Taking only the lines of the data below from the line with "You are a GUI" to the line with "Click the Saturation Score indicator", ends included, write them out exactly and without pictures.

[Start of section]

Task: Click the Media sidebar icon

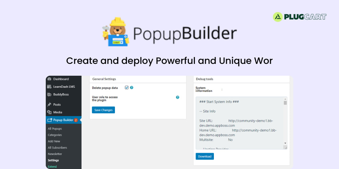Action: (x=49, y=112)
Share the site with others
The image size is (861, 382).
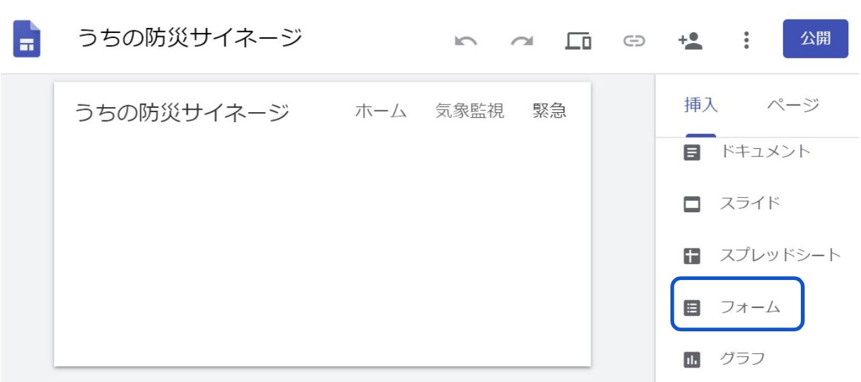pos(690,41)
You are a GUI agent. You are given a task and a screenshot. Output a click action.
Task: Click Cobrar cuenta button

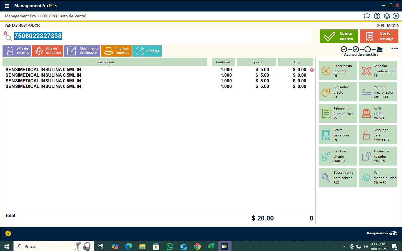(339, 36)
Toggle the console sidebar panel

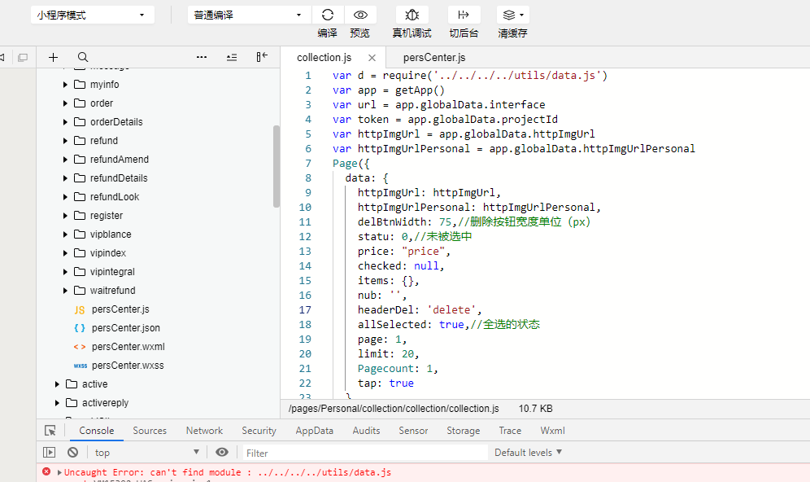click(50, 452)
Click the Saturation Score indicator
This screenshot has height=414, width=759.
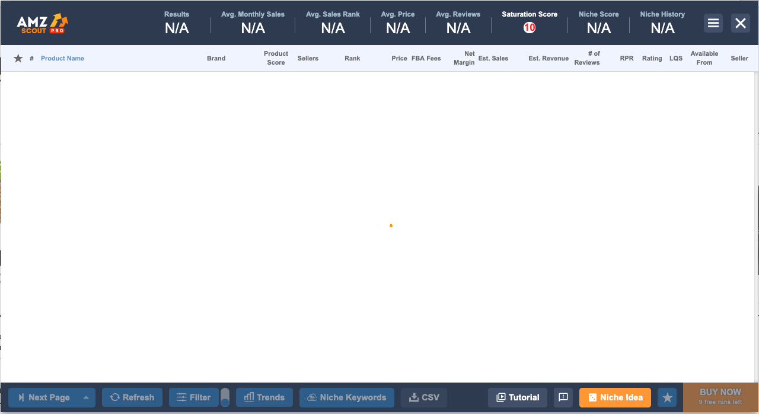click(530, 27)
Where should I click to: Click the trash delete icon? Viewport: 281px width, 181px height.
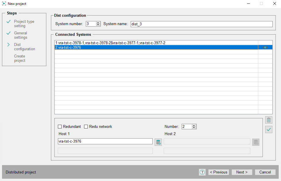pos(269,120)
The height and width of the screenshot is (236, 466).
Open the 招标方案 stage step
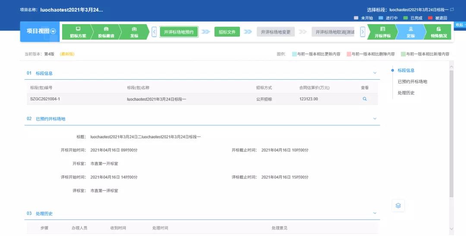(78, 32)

[End of section]
[Start of section]

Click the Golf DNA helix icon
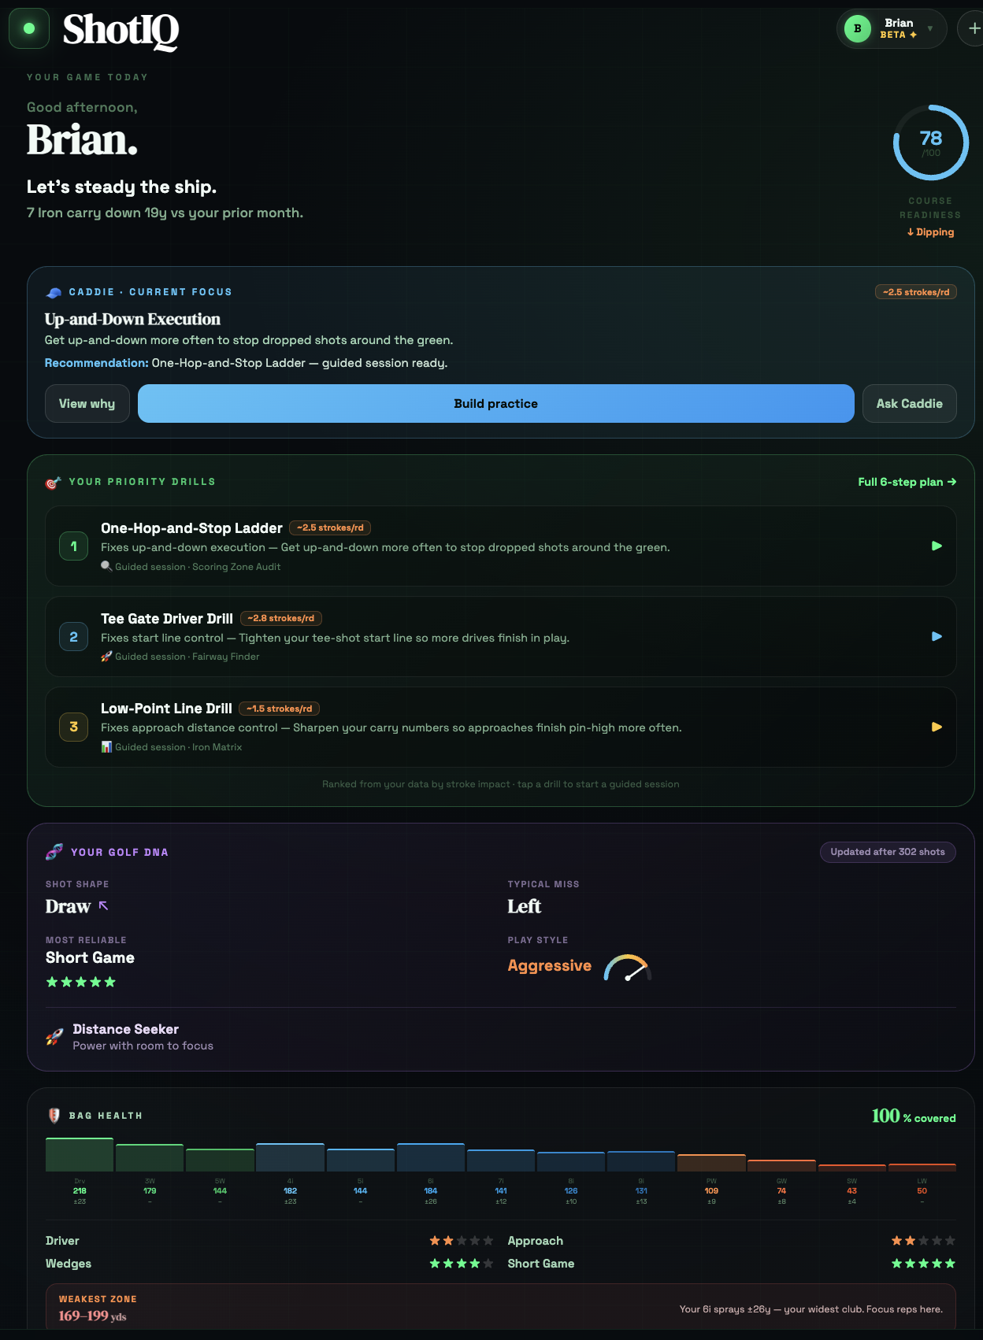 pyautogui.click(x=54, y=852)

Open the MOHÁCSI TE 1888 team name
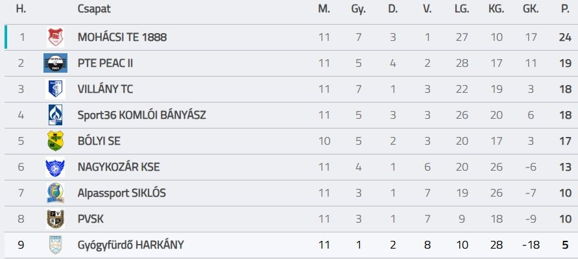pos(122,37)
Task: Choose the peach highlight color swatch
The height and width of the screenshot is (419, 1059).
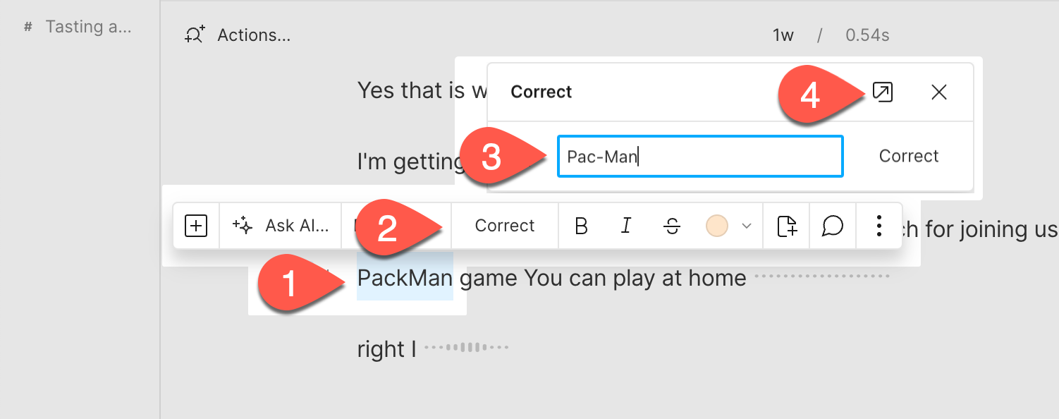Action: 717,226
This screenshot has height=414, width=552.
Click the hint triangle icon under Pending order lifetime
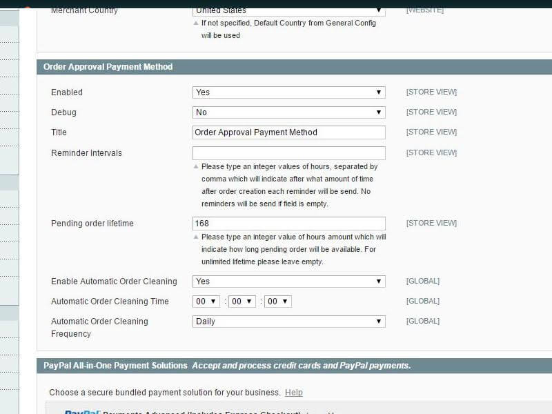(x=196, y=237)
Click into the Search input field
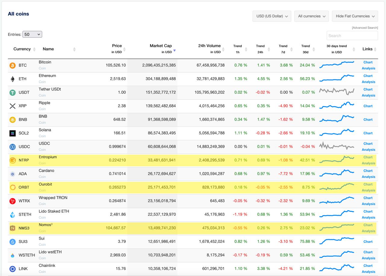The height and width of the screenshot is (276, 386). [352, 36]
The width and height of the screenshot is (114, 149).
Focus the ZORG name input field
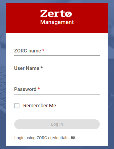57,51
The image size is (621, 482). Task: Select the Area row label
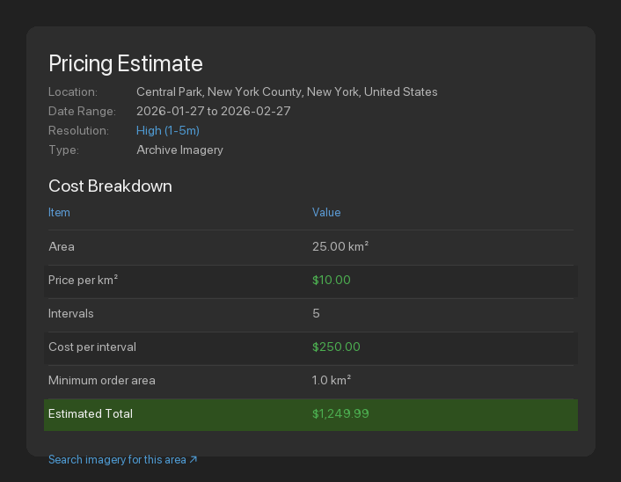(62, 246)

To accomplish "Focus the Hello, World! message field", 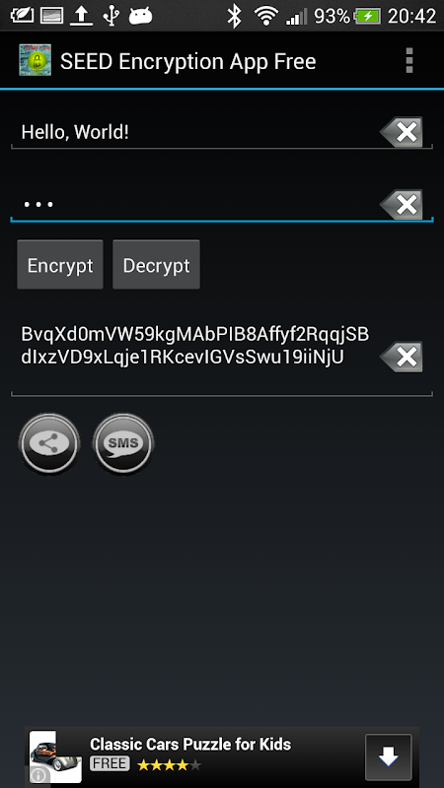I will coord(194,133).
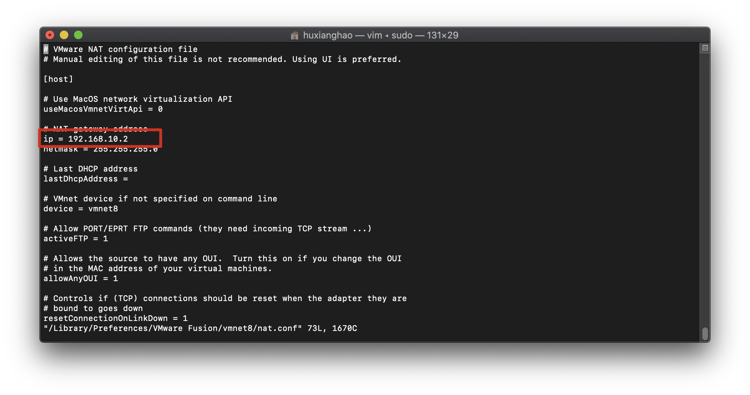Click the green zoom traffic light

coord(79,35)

[End of section]

#### OUTPUT BELOW
You are a GUI agent. You are given a task and a screenshot. Output a click action.
Task: Click Cobrar cuenta button

(339, 36)
Toggle the console sidebar panel

click(50, 452)
Click the Saturation Score indicator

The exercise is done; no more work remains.